In preparation for the new look, we took out the wall shelves, desks and file cabinets, books, magazines, TV, wiring, and everything that was going to be replaced and piled them (temporarily) in the living room. And that, in short, is the problem. Now, four weeks later, although the back room looks great, with the new desks for our twin computers, book shelves, and entertainment center, not to mention a placement of the convertible sofa that allows visiting dignitaries to calmly get into and out of bed without climbing over coffee tables and/or a Health Rider, the living room still looks like hell.

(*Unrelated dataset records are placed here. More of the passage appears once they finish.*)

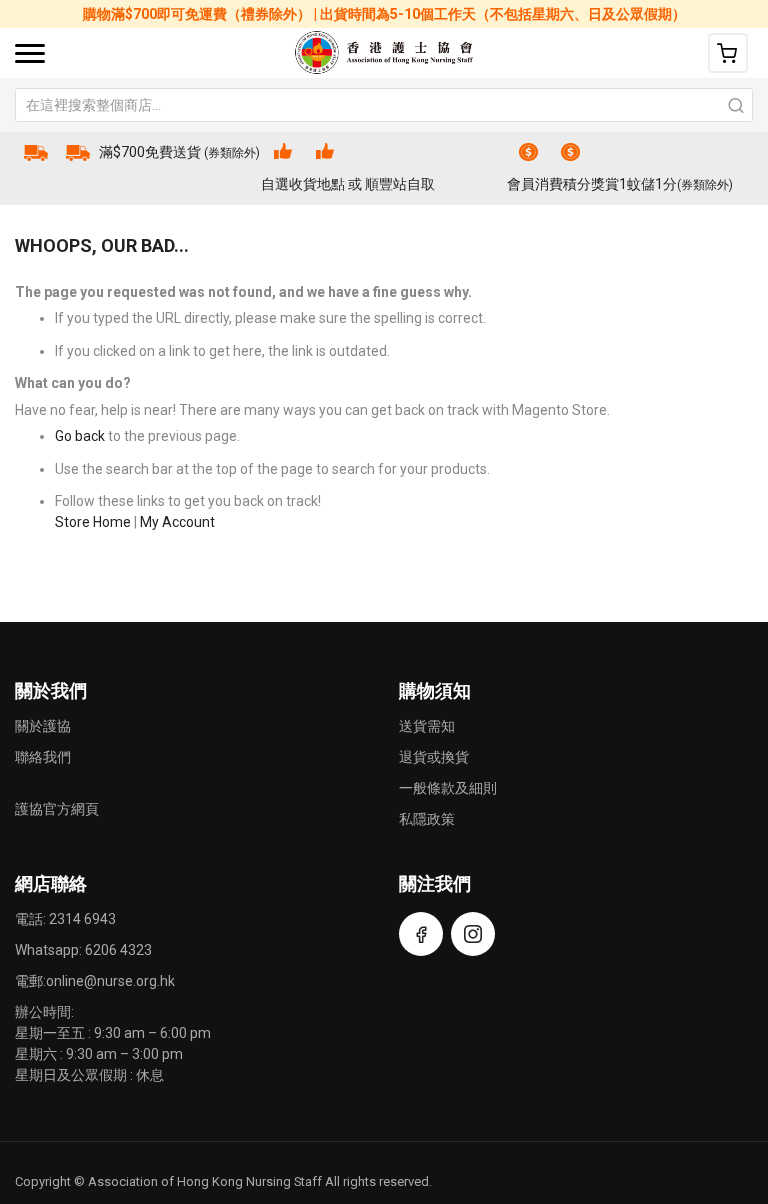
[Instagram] (473, 934)
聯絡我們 (43, 757)
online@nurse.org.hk (110, 981)
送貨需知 (427, 726)
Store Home (93, 522)
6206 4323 (118, 950)
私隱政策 (427, 819)
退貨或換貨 (434, 757)
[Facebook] (421, 934)
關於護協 (43, 726)
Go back (80, 436)
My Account (177, 522)
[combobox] (384, 105)
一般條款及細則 (448, 788)
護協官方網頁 (57, 809)
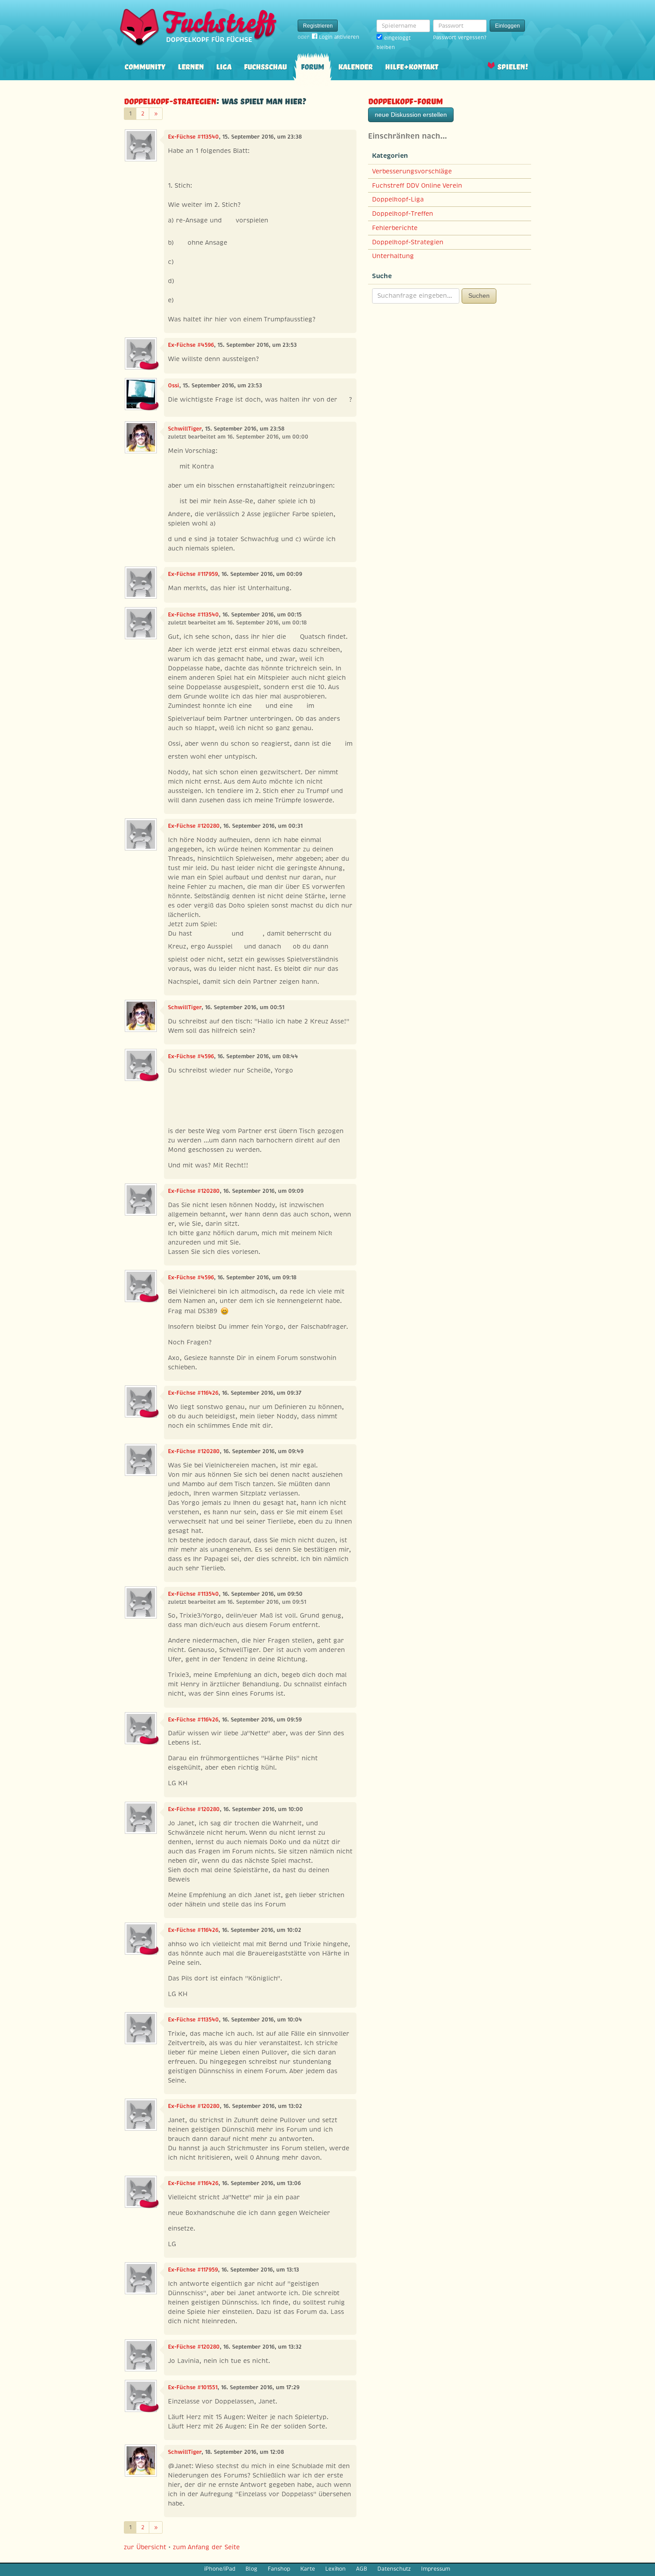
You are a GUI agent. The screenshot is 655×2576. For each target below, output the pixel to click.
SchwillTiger (184, 428)
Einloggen (507, 26)
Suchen (479, 295)
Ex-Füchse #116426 (193, 1393)
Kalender (355, 66)
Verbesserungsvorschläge (412, 171)
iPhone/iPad (219, 2568)
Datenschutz (394, 2568)
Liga (223, 66)
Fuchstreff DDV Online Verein (417, 185)
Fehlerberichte (395, 228)
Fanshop (279, 2568)
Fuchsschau (265, 66)
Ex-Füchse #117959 (193, 574)
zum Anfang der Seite (206, 2547)
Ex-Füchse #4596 (191, 345)
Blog (251, 2568)
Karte (307, 2568)
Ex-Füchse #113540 (193, 136)
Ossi (173, 385)
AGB (361, 2568)
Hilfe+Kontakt (411, 66)
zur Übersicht (145, 2547)
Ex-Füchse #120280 (194, 826)
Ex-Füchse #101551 (192, 2387)
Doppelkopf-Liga (398, 199)
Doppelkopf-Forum (405, 100)
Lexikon (335, 2568)
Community (144, 66)
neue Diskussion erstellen (411, 114)
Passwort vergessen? (459, 37)
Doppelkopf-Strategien (170, 100)
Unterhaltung (393, 256)
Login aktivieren (339, 37)
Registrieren (318, 26)
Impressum (435, 2568)
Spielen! (512, 66)
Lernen (191, 66)
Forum (312, 66)
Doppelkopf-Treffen (402, 214)
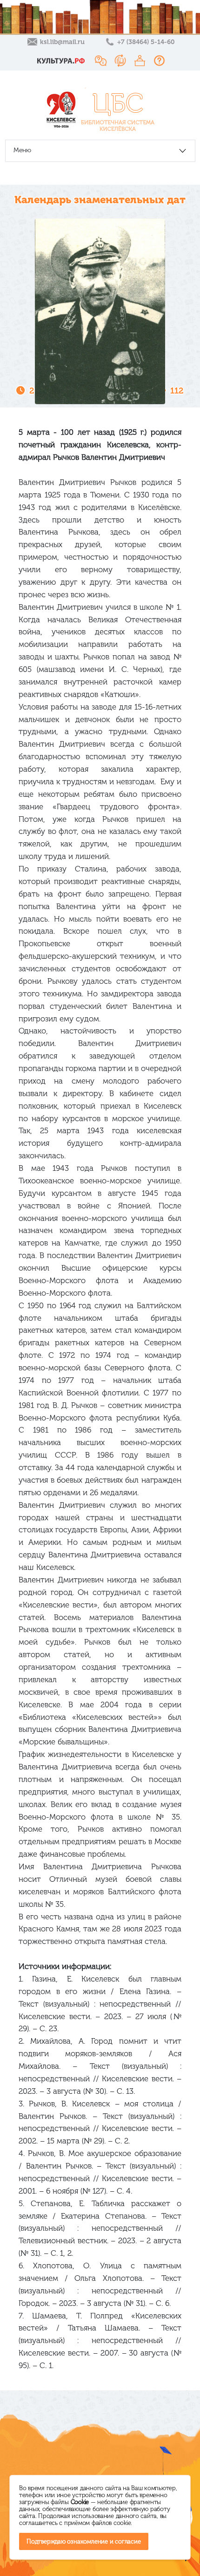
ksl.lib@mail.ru (62, 42)
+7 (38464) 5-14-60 (145, 42)
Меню (22, 150)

Even after deep sixing the obvious trash, it is proving to be much harder to decide what old things we are willing to get rid of than it was to determine what new things we needed. File cabinets that almost close completely, used wall shelves (see above), souvenir postcards from long ago vacations, pictures of people we think we recognize, ten year old Consumer’s Reports, old business cards, wires and cables of all shapes and sizes, books we will never read again, ball point pens that still work, loose leaf binders, unused manilla folders, and empty bags just perfect for putting things into when you don’t know where to put them.

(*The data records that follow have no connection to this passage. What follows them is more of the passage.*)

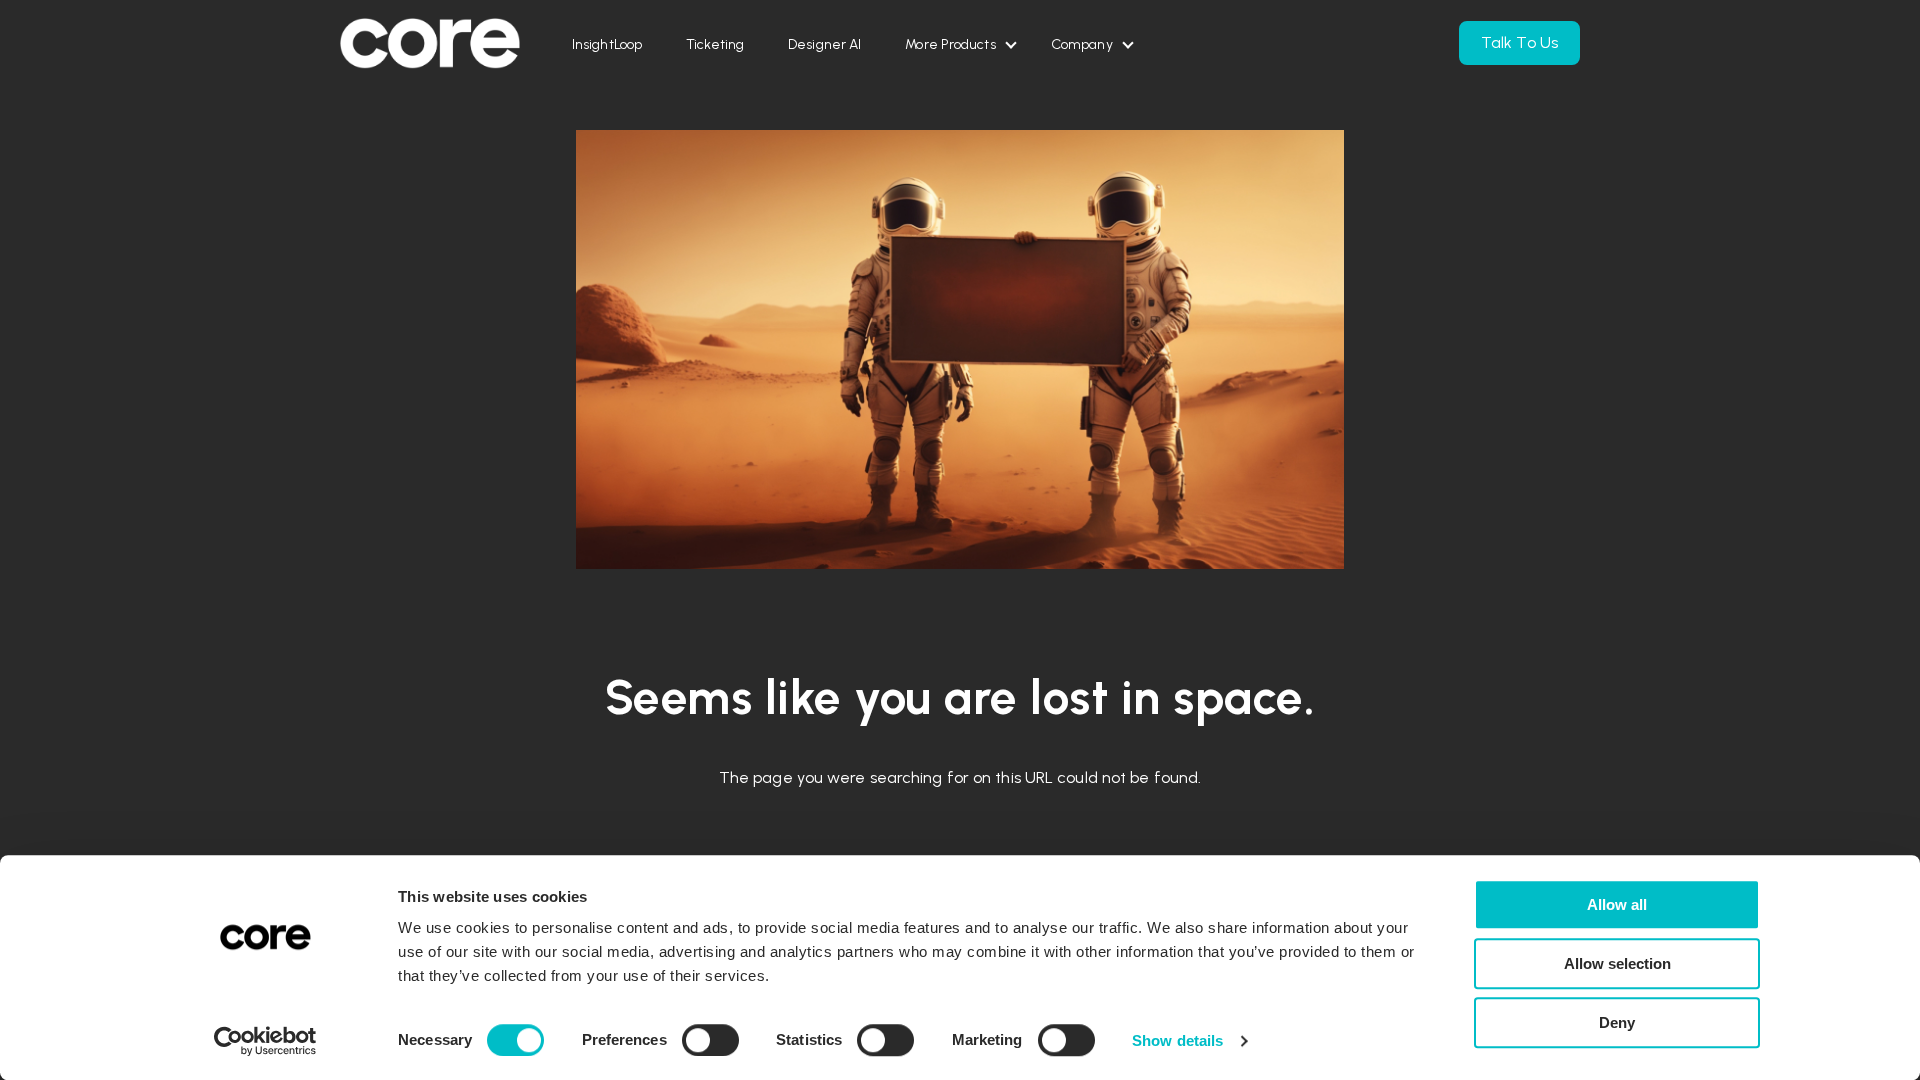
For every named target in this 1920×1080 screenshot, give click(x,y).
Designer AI (824, 44)
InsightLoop (607, 44)
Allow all (1617, 904)
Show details (1177, 1040)
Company (1082, 44)
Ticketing (715, 44)
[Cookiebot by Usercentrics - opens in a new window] (265, 1041)
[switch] (710, 1040)
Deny (1617, 1022)
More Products (950, 44)
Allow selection (1617, 963)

And I can’t help wondering if this might not be a decent analogy for the human race. As we make a dent in the twenty-first century and look forward to all the places we could go and the things we might do, how much are we still holding onto that we no longer need? What thoughts, ideas, prejudices, and policies are part of our very definition of who we are only because we are afraid or unwilling to let them go and find out who we are without them? Property rights from generations long gone that keep some people and some nations poor while other people and other nations reap the rewards of nature’s bounty. Sexual stereotypes and gender biases that at best allow workplace discrimination and at worst remove the human rights and freedom of being from half the population. Hatreds that go back thousands of years. Who cares anymore whose ancestors were the first to throw the stone or shoot the arrow?

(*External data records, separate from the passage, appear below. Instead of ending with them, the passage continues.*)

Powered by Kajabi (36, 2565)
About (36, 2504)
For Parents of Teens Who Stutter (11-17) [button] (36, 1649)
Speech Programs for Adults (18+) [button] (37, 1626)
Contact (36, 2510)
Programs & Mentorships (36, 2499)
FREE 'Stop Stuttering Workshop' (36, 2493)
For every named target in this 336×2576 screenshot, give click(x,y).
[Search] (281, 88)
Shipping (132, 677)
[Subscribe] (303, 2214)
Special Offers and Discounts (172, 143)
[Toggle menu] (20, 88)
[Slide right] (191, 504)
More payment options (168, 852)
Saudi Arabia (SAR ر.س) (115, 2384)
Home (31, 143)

A friend of mine who believes strongly in the efficacy of the Universe says you have to get rid of unnecessary “stuff” if you want good things to come to you. “You have to make room”, she says, “if you want to progress.” Will humankind hundreds of years from now still be feuding and killing each other over how one chooses to worship… or not? Will some still have more than they need while others still starve? Will one’s gender or skin color still determine one’s rights and freedoms? And if so, will we be taking this baggage with us as we enter space and the untapped realms beyond the bounds of Earth?
I, for one, hope not. And I also hope we can shed this chaff more easily than my wife and I can return our living room to its former state. It’s easy to say what others should do. Unfortunately, cleaning up begins at home.